The episode winds down with Jerry filling listeners in on where he is today, and how he spends his time coaching race drivers and watching the sport whenever he can. Listeners can expect a revealing conversation that delves into racing related injuries and the path to recovery from them, as well as life after being behind the wheel for so long.

During the show’s opening, Dale fills Mike and company in on some hilarious encounters he had with rats, wasps and jellyfish during his vacation. Dale and Mike also settle the great boat debate in a way that'll leave you surprised. All of this and more on this week’s episode of the Dale Jr. Download - available on this website and all major podcast platforms.

Additional reading about our guest:

Born in Danbury, Connecticut, Jerry Nadeau grew up in a modest family where his father was a full-time roofer and modified racer at the Danbury Fair RaceArena. Jerry received his first go-kart at an early age, and by age 7 won his first karting championship. He would continue to progress in the division and at age 18 won the World Karting Association Gold Cup. He followed it up in 1991 with a WKA Grand National Championship.

During his kart success, he caught the eye of several motorsports talent scouts and landed some opportunities in pavement road racing. This led him to the Skip Barber circuit where he would find much success and in 1991 win the Barber Pro Series shoot-out.

His success in the Barber circuit sent him overseas to race in the Formula Ford Festival, where he would have a longstanding record for best finish for an American driver. In the mid-90s, Nadeau began dabbling in the NASCAR Busch Grand National Series making starts for various teams with little success.

1996 saw him split his time between the Busch Series and the Formula Opel European Series, where he finished 6th overall, the highest for an American driver. This accomplishment allowed him a test for the Formula 3000 series, but the hefty price-tag to enter a full-time ride sent him back Stateside to Charlotte.

When he returned he took a job working for Richard Jackson at Precision Products Racing where he filled various roles, even spotting for the team’s Cup driver Morgan Shepherd. In 1997, Nadeau made two starts in the ARCA series for the team at Charlotte Motor Speedway, finishing 4th and 2nd. When Shepherd departed from the Cup ride shortly after, Jackson put Nadeau behind the wheel and he made his debut at Michigan International Speedway on June 15th. He would go on to race with the team four more times in 1997, with a best finish of 30th at Daytona.

While his finishes didn’t look good on paper, his on track performances were turning heads, and in 1998 he was tabbed to drive a car for the newly formed Bill Elliott-Dan Marino team. He was released from his contract after 16 races and was picked up by Melling Racing to drive the famed number 9. In 1999, Nadeau had a couple of breakthroughs with the team, scoring his first top-10 at Talladega Superspeedway and his first-top 5 at Watkins Glen International.
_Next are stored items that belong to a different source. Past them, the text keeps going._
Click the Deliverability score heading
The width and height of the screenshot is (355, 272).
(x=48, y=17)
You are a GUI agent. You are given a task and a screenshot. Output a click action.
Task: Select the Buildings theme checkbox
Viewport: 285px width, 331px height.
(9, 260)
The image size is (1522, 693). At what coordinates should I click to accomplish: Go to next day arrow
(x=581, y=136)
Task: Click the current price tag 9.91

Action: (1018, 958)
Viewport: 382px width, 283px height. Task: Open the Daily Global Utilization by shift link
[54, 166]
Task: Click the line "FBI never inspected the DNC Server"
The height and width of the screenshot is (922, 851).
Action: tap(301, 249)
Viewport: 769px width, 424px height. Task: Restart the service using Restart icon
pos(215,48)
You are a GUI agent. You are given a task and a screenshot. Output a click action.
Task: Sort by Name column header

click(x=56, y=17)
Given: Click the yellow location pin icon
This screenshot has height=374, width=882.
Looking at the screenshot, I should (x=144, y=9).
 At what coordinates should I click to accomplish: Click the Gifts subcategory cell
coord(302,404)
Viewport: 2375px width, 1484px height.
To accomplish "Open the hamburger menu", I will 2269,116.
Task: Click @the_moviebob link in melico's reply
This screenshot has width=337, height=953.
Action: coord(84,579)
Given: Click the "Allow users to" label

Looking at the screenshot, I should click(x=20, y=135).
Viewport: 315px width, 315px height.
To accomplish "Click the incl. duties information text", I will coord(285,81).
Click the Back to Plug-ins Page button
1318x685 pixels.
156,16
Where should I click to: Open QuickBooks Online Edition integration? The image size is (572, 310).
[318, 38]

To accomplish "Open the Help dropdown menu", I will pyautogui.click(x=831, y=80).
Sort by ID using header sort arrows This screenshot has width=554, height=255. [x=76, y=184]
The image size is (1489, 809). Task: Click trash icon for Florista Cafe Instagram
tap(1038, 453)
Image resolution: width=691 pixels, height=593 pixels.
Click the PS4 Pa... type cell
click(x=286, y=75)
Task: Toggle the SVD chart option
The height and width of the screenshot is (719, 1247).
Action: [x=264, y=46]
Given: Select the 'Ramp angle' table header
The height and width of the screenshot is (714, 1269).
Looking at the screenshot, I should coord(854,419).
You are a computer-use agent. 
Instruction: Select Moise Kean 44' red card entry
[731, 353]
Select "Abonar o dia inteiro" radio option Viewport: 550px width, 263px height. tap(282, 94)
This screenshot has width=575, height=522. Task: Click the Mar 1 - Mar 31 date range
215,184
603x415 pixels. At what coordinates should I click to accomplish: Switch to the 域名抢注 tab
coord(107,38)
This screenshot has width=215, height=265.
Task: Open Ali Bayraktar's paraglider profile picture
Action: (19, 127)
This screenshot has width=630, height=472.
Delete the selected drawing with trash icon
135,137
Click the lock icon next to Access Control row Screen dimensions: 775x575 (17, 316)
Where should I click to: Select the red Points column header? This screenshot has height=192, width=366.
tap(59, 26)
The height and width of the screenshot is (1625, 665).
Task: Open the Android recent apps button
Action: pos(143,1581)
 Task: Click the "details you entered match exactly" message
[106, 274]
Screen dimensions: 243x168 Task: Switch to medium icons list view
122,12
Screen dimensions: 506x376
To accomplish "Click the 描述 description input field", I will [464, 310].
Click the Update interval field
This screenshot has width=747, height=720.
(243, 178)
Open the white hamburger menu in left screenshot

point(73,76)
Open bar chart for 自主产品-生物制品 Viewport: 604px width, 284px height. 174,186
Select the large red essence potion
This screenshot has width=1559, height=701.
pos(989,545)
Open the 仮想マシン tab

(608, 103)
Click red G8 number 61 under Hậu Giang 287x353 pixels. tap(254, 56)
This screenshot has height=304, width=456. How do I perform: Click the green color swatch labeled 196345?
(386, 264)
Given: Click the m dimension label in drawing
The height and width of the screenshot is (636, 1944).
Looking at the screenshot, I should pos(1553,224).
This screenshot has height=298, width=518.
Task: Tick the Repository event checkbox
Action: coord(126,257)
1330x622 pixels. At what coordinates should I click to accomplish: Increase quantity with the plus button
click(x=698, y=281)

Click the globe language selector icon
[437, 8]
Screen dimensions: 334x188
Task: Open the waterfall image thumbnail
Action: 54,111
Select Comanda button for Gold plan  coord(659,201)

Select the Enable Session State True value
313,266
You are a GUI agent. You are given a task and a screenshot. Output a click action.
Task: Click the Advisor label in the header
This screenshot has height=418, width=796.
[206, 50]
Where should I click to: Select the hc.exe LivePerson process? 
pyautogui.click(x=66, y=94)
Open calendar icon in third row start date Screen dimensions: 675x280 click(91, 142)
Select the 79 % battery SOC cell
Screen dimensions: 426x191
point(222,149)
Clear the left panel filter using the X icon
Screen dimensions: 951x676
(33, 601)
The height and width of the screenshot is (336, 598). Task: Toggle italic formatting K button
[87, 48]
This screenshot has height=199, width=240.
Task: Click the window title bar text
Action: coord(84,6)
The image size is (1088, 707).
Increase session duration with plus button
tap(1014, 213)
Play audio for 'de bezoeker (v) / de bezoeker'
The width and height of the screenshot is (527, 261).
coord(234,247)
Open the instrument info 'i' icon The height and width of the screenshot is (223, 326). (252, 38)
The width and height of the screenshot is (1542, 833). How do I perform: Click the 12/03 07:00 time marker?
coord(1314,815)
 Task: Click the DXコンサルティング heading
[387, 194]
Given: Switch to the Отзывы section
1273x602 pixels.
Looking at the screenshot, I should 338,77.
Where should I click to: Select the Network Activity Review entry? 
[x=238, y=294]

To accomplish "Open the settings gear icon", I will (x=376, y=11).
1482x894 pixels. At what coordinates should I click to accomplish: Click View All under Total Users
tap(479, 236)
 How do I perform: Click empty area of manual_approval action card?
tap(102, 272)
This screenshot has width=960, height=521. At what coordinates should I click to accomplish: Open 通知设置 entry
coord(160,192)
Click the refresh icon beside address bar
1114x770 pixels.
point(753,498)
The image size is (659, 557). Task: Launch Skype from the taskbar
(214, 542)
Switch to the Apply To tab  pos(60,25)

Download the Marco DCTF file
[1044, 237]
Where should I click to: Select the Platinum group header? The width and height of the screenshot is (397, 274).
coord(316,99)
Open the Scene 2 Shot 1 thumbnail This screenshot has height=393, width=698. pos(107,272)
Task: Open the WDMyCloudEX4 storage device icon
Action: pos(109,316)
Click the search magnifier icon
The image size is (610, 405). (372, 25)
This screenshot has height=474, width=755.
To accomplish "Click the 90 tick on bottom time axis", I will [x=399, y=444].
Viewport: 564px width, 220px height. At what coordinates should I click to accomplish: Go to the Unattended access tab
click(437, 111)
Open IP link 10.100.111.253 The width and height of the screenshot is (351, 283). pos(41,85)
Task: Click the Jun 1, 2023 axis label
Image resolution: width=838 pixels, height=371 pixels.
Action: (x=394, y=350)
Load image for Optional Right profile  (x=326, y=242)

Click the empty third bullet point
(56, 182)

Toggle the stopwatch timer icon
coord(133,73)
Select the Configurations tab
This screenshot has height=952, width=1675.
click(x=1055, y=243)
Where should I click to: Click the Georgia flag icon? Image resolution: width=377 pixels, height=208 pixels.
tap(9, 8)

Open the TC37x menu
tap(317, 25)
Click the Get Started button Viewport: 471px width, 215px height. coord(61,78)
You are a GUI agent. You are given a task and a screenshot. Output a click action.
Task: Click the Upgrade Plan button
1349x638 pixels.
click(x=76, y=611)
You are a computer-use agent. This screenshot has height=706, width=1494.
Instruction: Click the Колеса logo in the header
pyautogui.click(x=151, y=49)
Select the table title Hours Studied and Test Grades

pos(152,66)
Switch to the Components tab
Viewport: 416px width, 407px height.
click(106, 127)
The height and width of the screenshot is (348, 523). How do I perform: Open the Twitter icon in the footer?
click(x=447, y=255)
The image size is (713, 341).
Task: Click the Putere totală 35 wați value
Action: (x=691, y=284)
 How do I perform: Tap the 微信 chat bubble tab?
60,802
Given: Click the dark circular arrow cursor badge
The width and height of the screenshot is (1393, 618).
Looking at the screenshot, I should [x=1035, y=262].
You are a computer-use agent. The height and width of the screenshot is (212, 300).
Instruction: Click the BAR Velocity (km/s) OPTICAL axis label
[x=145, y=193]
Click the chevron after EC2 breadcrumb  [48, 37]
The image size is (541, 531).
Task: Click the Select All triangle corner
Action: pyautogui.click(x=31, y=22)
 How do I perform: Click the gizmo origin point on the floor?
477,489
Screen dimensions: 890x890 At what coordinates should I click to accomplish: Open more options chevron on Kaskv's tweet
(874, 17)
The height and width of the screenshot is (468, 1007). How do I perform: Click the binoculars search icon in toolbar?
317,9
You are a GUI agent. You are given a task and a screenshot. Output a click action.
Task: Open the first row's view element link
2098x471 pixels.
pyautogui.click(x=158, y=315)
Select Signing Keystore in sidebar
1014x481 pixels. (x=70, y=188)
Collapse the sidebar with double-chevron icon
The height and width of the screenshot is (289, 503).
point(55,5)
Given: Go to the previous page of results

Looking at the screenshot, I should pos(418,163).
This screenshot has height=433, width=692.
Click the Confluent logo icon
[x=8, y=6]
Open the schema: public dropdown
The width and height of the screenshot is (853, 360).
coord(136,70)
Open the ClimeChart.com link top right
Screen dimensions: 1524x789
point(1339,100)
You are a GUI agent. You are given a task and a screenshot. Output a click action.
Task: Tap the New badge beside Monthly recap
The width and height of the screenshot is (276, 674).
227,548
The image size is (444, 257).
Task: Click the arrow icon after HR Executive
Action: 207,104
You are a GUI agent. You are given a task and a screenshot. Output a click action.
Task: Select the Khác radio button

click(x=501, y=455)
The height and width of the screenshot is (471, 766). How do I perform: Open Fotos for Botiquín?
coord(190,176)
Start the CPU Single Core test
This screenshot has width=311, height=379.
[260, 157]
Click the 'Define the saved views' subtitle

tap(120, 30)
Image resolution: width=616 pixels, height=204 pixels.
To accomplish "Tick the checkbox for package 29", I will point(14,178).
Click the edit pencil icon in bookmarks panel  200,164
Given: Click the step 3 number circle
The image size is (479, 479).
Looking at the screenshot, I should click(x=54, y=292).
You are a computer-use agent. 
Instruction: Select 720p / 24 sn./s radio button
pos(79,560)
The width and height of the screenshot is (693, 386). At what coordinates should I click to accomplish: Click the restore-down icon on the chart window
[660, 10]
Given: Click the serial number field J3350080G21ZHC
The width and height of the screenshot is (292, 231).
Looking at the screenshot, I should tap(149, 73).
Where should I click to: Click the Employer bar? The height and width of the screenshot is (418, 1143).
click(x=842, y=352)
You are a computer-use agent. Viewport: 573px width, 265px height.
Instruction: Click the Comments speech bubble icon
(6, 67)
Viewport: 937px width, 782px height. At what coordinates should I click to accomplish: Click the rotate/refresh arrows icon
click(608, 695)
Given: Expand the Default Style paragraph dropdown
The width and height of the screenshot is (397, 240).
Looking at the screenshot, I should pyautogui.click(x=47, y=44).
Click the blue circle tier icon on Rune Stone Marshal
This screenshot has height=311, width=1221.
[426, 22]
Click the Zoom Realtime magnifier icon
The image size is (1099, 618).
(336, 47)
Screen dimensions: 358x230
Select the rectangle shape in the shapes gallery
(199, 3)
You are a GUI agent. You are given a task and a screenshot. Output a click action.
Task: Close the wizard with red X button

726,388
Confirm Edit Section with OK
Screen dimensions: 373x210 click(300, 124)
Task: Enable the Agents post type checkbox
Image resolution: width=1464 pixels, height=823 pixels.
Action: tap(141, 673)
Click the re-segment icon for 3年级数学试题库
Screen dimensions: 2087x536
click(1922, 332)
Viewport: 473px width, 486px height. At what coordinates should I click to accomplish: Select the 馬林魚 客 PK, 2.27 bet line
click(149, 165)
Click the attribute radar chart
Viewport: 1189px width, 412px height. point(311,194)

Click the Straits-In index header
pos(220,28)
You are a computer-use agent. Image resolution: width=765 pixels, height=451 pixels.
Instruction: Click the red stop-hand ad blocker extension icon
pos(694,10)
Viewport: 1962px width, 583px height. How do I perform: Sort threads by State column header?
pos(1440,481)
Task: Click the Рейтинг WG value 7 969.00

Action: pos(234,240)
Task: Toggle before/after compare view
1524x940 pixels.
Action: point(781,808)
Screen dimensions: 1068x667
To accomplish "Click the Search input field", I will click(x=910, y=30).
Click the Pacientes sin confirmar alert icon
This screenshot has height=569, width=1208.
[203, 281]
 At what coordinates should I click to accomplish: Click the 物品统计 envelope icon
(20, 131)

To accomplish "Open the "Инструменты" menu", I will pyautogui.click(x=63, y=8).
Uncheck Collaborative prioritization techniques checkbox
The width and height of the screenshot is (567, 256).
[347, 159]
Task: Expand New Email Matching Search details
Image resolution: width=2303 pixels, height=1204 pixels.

Soon after he was picked up to fill-in for an injured Ernie Irvan at MB2 Motorsports in the number 36 ride.

In 2000 and 2001 Nadeau had his best seasons in NASCAR Cup when he was selected to drive the number 25 Hendrick Motorsports car, replacing Wally Dallenbach Jr. He would win his only Cup race in 2000, during the season finale at Atlanta Speedway. Eventually things would sour and in 2002 Nadeau was let go in the middle of the season. He would go on to drive for three other teams during the schedule, eventually ending up at Petty Enterprises in the number 44. Disaster would strike and Nadeau would get injured during a kart event before the fall race at Martinsville Speedway, sidelining him for the rest of the season.

2003 saw Nadeau back at MB2 Motorsports driving the US Army number 01 car. After finding early success with a 4th place finish at Texas Motor Speedway, Nadeau was critically injured during a practice crash at Richmond International Speedway, when he spun out and hit the wall in turns one and two driver-side first. The injury left him with a 6% chance of survival and in a coma for three weeks. The crash would be the end of his racing career, and took several years of rehabilitation.

Today, Nadeau is a driving coach and still very much a big fan of the sport of racing.